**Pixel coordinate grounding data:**

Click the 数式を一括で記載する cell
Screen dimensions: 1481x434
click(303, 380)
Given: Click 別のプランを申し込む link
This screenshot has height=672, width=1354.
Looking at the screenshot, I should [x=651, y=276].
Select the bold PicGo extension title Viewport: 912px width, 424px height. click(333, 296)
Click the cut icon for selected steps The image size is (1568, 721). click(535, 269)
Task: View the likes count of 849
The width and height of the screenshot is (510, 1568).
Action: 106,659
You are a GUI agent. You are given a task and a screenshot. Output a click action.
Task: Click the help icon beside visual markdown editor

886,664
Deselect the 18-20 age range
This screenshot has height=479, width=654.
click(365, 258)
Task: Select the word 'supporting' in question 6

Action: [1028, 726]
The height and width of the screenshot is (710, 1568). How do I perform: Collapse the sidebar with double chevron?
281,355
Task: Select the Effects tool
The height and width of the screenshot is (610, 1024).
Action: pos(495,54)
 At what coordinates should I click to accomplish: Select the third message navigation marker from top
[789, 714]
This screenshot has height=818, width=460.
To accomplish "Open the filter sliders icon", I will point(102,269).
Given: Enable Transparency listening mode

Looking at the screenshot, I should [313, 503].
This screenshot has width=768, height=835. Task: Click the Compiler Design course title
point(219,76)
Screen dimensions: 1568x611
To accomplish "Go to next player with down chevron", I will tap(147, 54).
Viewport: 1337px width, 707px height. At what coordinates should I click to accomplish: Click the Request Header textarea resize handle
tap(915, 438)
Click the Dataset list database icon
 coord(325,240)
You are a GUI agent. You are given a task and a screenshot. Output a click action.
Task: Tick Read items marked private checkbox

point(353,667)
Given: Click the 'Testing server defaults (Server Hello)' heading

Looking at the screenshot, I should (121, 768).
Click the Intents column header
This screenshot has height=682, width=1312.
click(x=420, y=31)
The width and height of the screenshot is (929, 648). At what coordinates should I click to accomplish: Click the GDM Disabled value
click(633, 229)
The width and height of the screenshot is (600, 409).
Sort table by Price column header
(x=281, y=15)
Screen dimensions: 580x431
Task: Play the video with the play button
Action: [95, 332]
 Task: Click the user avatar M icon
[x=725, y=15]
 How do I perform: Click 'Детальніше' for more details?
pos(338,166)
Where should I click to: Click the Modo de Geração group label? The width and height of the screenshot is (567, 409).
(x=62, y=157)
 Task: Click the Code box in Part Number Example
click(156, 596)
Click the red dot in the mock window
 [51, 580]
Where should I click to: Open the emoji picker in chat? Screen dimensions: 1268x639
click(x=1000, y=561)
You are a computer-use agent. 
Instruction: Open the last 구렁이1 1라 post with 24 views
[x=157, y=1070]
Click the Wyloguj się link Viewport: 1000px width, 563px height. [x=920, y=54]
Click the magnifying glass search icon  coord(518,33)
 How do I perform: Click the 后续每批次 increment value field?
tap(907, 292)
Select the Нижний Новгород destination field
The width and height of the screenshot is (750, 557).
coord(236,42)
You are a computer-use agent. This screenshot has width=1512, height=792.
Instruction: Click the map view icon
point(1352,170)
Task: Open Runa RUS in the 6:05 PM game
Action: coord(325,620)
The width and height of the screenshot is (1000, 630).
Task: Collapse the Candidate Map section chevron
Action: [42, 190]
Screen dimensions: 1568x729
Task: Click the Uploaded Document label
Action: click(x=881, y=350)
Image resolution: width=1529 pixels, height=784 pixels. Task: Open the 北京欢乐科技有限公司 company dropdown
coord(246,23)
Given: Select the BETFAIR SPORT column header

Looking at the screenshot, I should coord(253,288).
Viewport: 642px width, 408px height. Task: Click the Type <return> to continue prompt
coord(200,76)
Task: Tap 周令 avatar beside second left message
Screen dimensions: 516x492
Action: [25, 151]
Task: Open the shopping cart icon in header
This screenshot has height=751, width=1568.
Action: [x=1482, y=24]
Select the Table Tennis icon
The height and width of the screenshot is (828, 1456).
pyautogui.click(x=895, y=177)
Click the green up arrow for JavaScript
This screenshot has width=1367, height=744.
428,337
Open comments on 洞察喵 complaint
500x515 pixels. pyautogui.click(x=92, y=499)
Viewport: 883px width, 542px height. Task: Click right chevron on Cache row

**WHAT IS BEING ASKED:** Given the data above, transcribe exactly the lines from the one containing "Instruction: Open the" down to the one containing "You are a computer-use agent. This", and no others.

**WRITTEN REPLY:**
Instruction: Open the last 구렁이1 1라 post with 24 views
[x=157, y=1070]
Click the Wyloguj się link Viewport: 1000px width, 563px height. [x=920, y=54]
Click the magnifying glass search icon  coord(518,33)
 How do I perform: Click the 后续每批次 increment value field?
tap(907, 292)
Select the Нижний Новгород destination field
The width and height of the screenshot is (750, 557).
coord(236,42)
You are a computer-use agent. This screenshot has width=1512, height=792.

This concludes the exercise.